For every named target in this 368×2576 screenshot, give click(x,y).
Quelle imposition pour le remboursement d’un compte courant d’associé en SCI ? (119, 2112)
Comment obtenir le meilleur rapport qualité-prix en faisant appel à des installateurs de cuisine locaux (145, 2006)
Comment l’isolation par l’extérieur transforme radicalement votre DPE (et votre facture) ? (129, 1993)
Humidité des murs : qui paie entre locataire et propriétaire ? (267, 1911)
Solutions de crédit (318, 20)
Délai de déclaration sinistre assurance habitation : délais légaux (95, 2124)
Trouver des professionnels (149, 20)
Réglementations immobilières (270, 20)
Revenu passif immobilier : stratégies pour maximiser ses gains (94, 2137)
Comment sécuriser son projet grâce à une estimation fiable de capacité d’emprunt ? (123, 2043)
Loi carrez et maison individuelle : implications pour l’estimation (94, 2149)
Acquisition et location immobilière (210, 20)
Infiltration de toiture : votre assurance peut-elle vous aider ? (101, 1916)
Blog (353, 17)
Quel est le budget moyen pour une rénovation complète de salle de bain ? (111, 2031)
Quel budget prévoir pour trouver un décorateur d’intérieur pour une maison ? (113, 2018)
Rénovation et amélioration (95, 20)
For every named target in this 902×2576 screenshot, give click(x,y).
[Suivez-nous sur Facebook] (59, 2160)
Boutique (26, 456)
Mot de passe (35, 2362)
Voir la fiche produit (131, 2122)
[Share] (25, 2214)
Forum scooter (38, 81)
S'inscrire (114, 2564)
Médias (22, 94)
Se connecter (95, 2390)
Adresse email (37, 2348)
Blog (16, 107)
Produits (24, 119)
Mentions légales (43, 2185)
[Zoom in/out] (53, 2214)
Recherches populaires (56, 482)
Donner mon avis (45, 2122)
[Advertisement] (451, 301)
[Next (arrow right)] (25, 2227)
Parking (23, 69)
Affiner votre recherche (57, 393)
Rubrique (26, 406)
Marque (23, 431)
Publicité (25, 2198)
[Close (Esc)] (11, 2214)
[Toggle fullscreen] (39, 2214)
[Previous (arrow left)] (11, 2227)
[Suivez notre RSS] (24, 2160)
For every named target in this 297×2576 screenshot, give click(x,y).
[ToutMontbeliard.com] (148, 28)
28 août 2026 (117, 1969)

Problem to solve
Return only the lines spanning from the first line of the material through the line with "Comment obtenir le", copied exactly, both ends kept.

Task solution
For every named target in this 368×2576 screenshot, give click(x,y).
Quelle imposition pour le remboursement d’un compte courant d’associé en SCI ? (119, 2112)
Comment obtenir le meilleur rapport qualité-prix en faisant appel à des installateurs de cuisine locaux (145, 2006)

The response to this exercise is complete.